I know the executives are going to get quickly sick of this comparison, but did Cop Rock teach us nothing? Is there some pop culture zeitgeist building for the return of the musical drama that I am heretofore unaware of? At one point Hugh Jackman (a long way from playing Wolverine in the X-Men movies) bursts into a room singing the Rolling Stones’ “Sympathy for the Devil.” I understand the need for creativity and we’re tired of the same old-same old, but singing and dancing along to the background music seems pointless, distracting, and, its biggest sin, doesn’t advance plot. It might as well be music playing along in the background.

But I’m getting ahead of myself.

Based on the British hit, Viva Blackpool, Viva Laughlin revolves around Ripley Holden (Lloyd Owen) whose casino, in Laughlin, Nevada, has its grand opening threatened. Its big investor is found dead in his office, Ripley has been sleeping with the guy’s wife, Ripley becomes the prime suspect in his death, and his rival, Fontana (the aforementioned Mr. Jackman) eyes a takeover opportunity.

And folks break out into singing the soundtrack music.

“Let me show you what believing can do.” –Ripley

Ripley is so focused on living the American Dream, he hasn’t stopped to examine if his “dream” is worth living. Like the show, The Riches, this show realized that too often we believe that if we can just get that dream, that castle, that we’ll have the time and the opportunity to make up the costs of what it took to get them. We have faith in the belief that once we attain the dream, everything will work out.

“You are not who you are pretending to be.” Bunny Baxter (Melanie Griffith)
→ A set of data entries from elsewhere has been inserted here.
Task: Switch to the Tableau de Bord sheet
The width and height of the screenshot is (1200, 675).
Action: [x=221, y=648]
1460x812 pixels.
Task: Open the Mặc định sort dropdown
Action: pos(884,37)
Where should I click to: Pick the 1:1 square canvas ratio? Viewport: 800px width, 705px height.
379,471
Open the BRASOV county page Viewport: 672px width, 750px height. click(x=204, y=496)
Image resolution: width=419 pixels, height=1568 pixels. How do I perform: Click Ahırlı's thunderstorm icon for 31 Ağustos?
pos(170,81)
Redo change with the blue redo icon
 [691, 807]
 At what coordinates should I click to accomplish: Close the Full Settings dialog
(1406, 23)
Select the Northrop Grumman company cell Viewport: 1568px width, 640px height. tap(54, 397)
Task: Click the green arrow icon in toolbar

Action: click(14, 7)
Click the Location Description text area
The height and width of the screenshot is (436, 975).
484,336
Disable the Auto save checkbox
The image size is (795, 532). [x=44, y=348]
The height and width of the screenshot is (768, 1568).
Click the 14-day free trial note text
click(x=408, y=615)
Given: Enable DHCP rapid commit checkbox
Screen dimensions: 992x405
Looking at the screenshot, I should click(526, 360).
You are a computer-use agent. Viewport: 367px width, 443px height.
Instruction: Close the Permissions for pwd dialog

So we seek a new, presumably better identities for ourselves, surrounding ourselves with the trappings of success, ever wanting improvement for our lives, accepting the costs of moving on up. Ripley becomes so lost in his skewed value system when it comes to his pursuit of wealth and the costs of consumerism, he neglects much of what really matters. His various self-salvation schemes, his narcissism and his materialism come at the cost of wrecking the lives of those around him.

The over the top premise unfortunately lends itself to a lot of shrill and overblown performances. It needs to make up its mind about whether it wants to go campy or not. The show has the star power (if not the star vocals), but if it stays around more than a month I’ll be surprised.